Decoding Single-Hand and Both-Hand Movement Directions From Noninvasive Neural Signals.

Decoding human movement parameters from electroencephalograms (EEG) signals is of great value for human-machine collaboration. However, existing studies on hand movement direction decoding concentrate on the decoding of a single-hand movement direction from EEG signals given the opposite hand is maintained still. In practice, the cooperative movement of both hands is common. In this paper, we investigated the neural signatures and decoding of single-hand and both-hand movement directions from EEG signals. The potentials of EEG signals and power sums in the low frequency band of EEG signals from 24 channels were used as decoding features. The linear discriminant analysis (LDA) and support vector machine (SVM) classifiers were used for decoding.

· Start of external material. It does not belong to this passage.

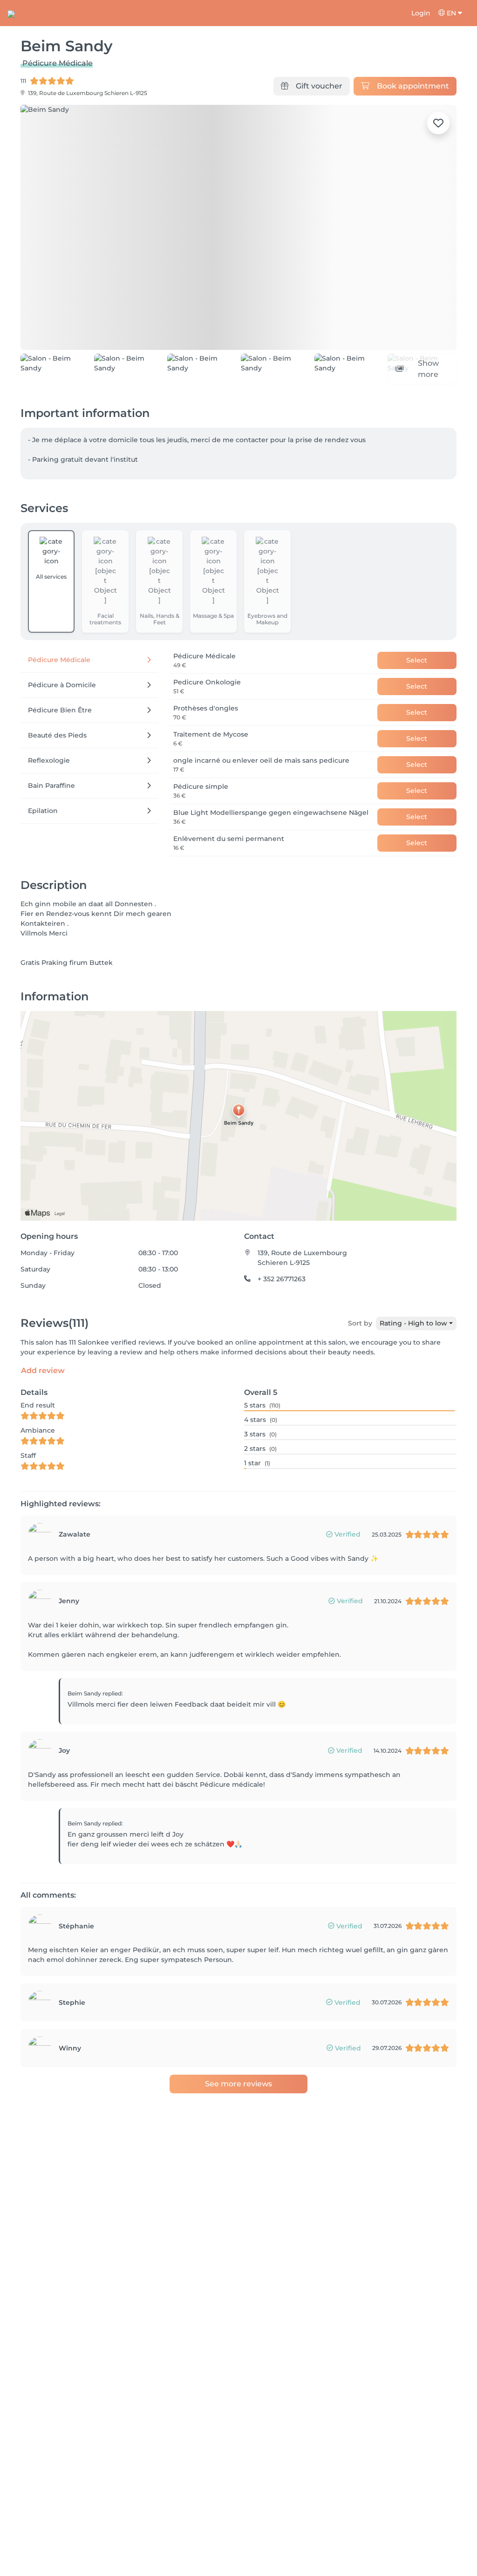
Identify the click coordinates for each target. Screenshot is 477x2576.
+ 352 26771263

Experimental results showed a significant difference in the negative offset maximums of movement-related cortical potentials (MRCPs) at electrode Cz between single-hand and both-hand movements. The recognition accuracies for six-class classification, including two single-hand and four both-hand movement directions, reached 70.29%± 10.85% by using EEG potentials as features with the SVM classifier. These findings showed the feasibility of decoding single-hand and both-hand movement directions. This work can lay a foundation for the future development of an active human-machine collaboration system based on EEG signals and open a new research direction in the field of decoding hand movement parameters from EEG signals.